If this renewable energy source takes off, pellet manufacturers could become an economic engine for the state. But switching to pellets isn’t going to come cheap. A pellet stove costs $600 more than the average woodstove, and a new pellet boiler costs $5,000 to $6,000 more than the price of a new oil boiler. Innovators like Maine Energy Systems must also solve the financial chicken-or-the-egg scenario that all alternative fuels face: How do you create a customer base without infrastructure and how do you create infrastructure without a customer base?

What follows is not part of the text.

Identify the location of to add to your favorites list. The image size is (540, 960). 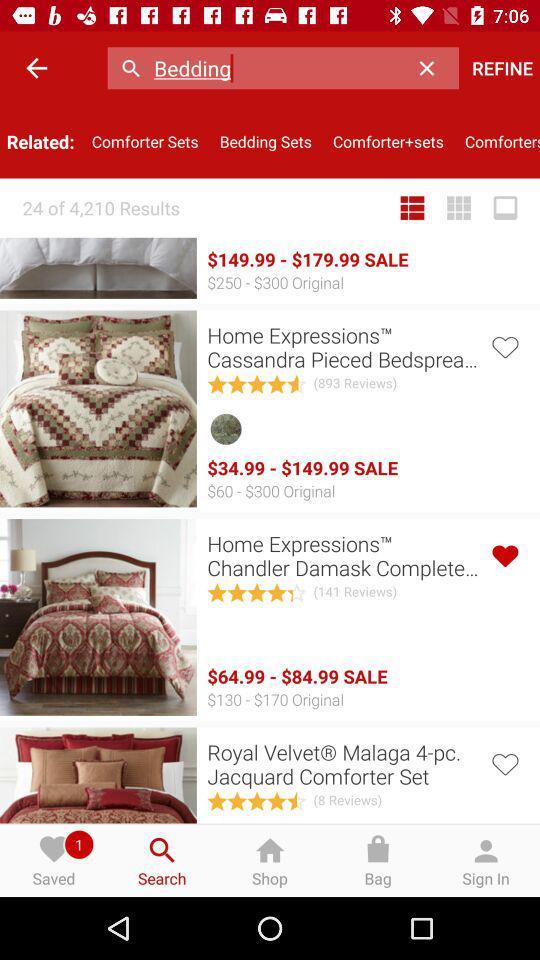
(503, 345).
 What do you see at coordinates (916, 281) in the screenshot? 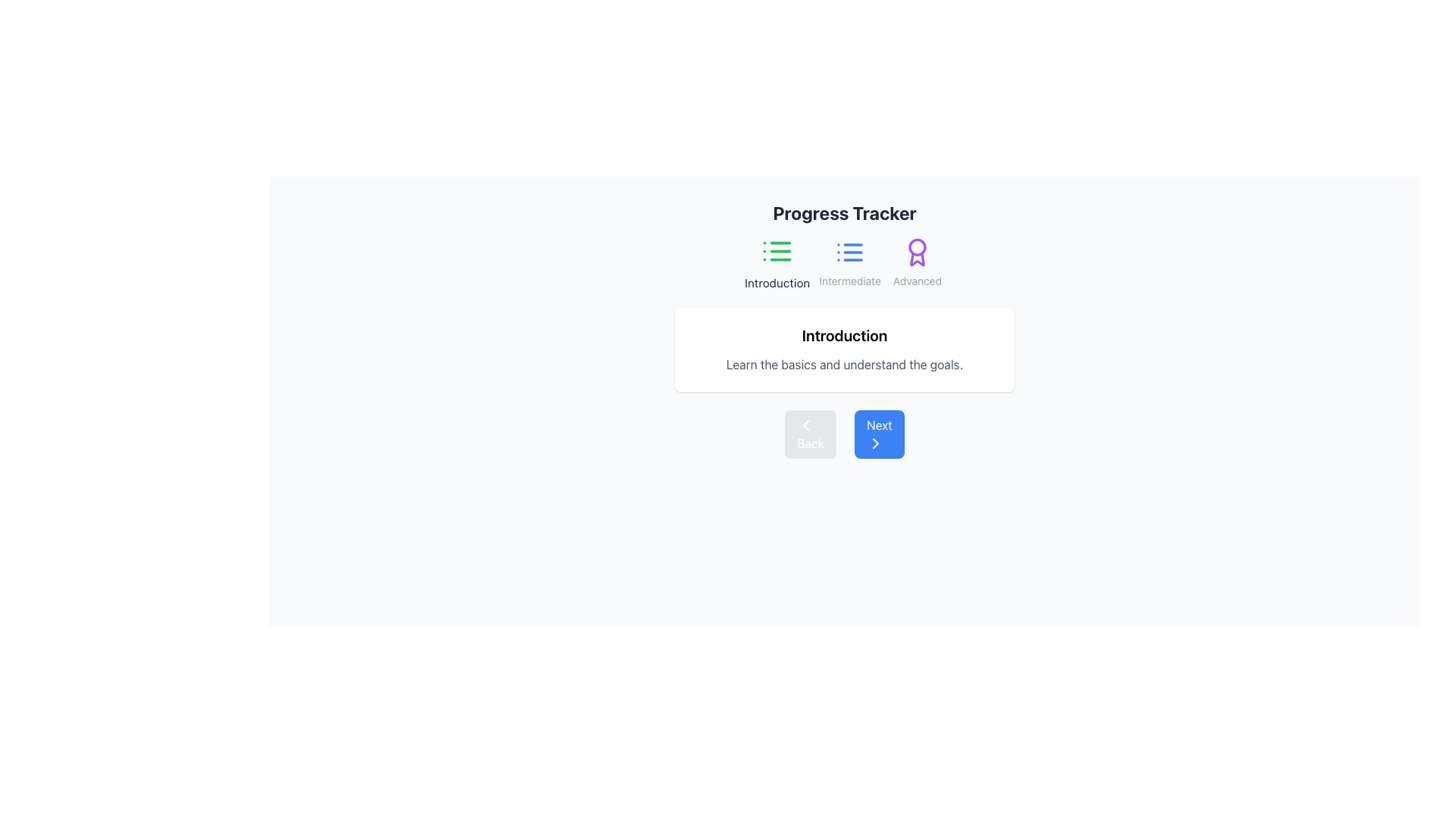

Les Otten has already poured $10 million into creating pellet depots and pellet delivery trucks for the company.

“It’s a challenging shift, creating a new way of heating for people,” Strauss says.

European governments solved the problem with incentives to help establish the pellet industry, and now the U.S. government seems to be inching in the same direction. The Obama economic stimulus bill includes a tax credit toward the purchase of a wood-burning appliance with a 75% efficiency or higher. New pellet stove or boiler buyers can get a credit of 30% toward the purchase price, up to $1,500.

But even with government incentives and rising popularity, pellet manufacturers still face some bumps in the road, as evidenced by the explosion in Strong and a fire earlier in the year in Ashland. Such incidents are not uncommon.

Critics also wonder if fire and building inspectors are being too lenient or aren’t looking for the right dangers. “There is a long learning curve,” Soffron says. “It isn’t like you can have engineering experts that are going to come with all the answers.”

But despite the challenges and despite the economy, Corinth Wood Pellets plans to add another shift of workers and produce tons more pellets this season. The move would provide a ripple of economic good news in the wood harvesting industry in the midst of a troubling recession. Not bad for a sapling of an industry.